As Randolph read, he seemed to hear the captain’s voice throughout the letter, and even his low, characteristic laugh in the postscript. Then he suddenly remembered the luggage which the porter had said the captain had ordered to be taken below; but on asking that functionary he was told a conveyance for the Victoria Docks had called with an order, and taken it away at daybreak. It was evident that the captain had intended the letter should be his only farewell. Depressed and a little hurt at his patron’s abruptness, Randolph returned to his room. Opening the letter of credit, he found it was for a thousand pounds–a munificent beneficence, as it seemed to Randolph, for his dubious services, and a proof of his patron’s frequent declarations that he had money enough without touching the Dornton estates.
For a long time he sat with these sole evidences of the reality of his experience in his hands, a prey to a thousand surmises and conflicting thoughts. Was he the self-deceived disciple of a visionary, a generous, unselfish, but weak man, whose eccentricity passed even the bounds of reason? Who would believe the captain’s story or the captain’s motives? Who comprehend his strange quest and its stranger and almost ridiculous termination? Even if the seal of secrecy were removed in after years, what had he, Randolph, to show in corroboration of his patron’s claim?
Then it occurred to him that there was no reason why he should not go down to the rectory and see Miss Eversleigh again under pretense of inquiring after the luckless baronet, whose title and fortune had, nevertheless, been so strangely preserved. He began at once his preparations for the journey, and was nearly ready when a servant entered with a telegram. Randolph’s heart leaped. The captain had sent him news–perhaps had changed his mind! He tore off the yellow cover, and read,–
Sir William died at twelve o’clock without recovering consciousness.
S. EVERSLEIGH.
VI
For a moment Randolph gazed at the dispatch with a half-hysterical laugh, and then became as suddenly sane and cool. One thought alone was uppermost in his mind: the captain could not have heard this news yet, and if he was still within reach, or accessible by any means whatever, however determined his purpose, he must know it at once.
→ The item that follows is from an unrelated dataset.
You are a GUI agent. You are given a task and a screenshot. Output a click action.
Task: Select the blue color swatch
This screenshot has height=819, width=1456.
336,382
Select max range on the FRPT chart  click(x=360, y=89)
The only clue to his whereabouts was the Victoria Docks. But that was something. In another moment Randolph was in the lower hall, had learned the quickest way of reaching the docks, and plunged into the street.
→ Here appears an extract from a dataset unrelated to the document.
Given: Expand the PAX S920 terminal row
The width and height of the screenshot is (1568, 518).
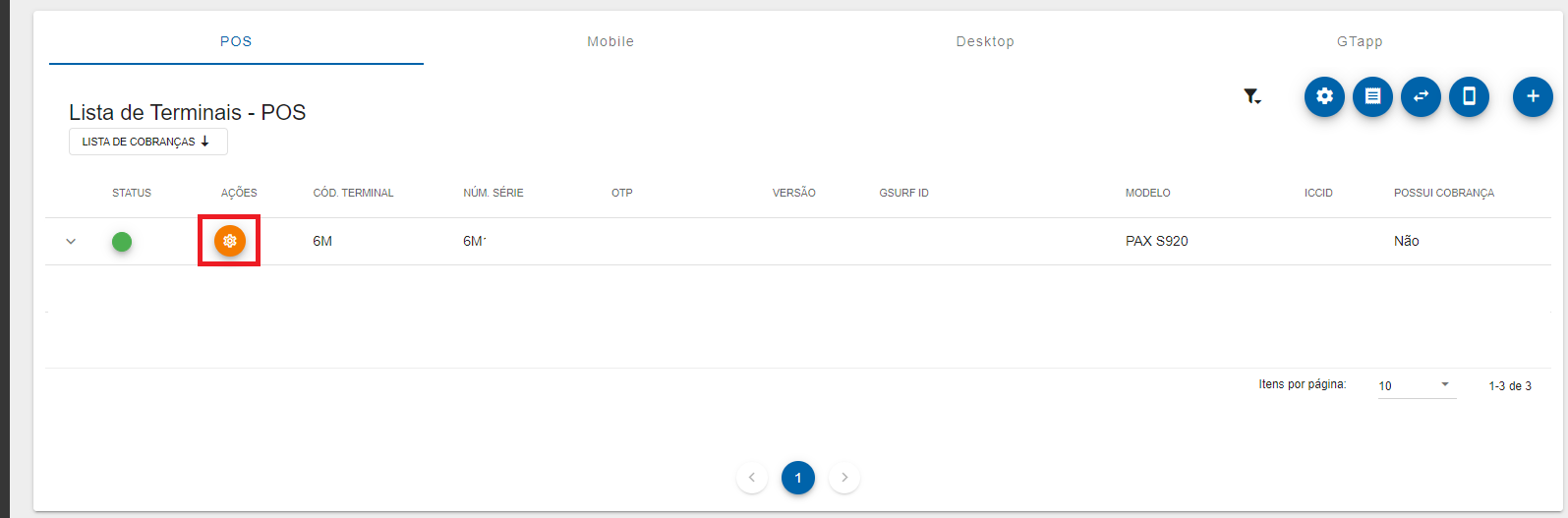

The fog here swooped down, and to the embarrassment of his mind was added the obscurity of light and distance, which halted him after a few hurried steps, in utter perplexity. Indistinct figures were here and there approaching him out of nothingness and melting away again into the greenish gray chaos. He was in a busy thoroughfare; he could hear the slow trample of hoofs, the dull crawling of vehicles, and the warning outcries of a traffic he could not see. Trusting rather to his own speed than that of a halting conveyance, he blundered on until he reached the railway station. A short but exasperating journey of impulses and hesitations, of detonating signals and warning whistles, and he at last stood on the docks, beyond him a vague bulk or two, and a soft, opaque flowing wall–the river!
But one steamer had left that day–the Dom Pedro, for the River Plate–two hours before, but until the fog thickened, a quarter of an hour ago, she could be seen, so his informant said, still lying, with steam up, in midstream. Yes, it was still possible to board her. But even as the boatman spoke, and was leading the way toward the landing steps, the fog suddenly lightened; a soft salt breath stole in from the distant sea, and a veil seemed to be lifted from the face of the gray waters. The outlines of the two shores came back; the spars of nearer vessels showed distinctly, but the space where the huge hulk had rested was empty and void. There was a trail of something darker and more opaque than fog itself lying near the surface of the water, but the Dom Pedro was a mere speck in the broadening distance.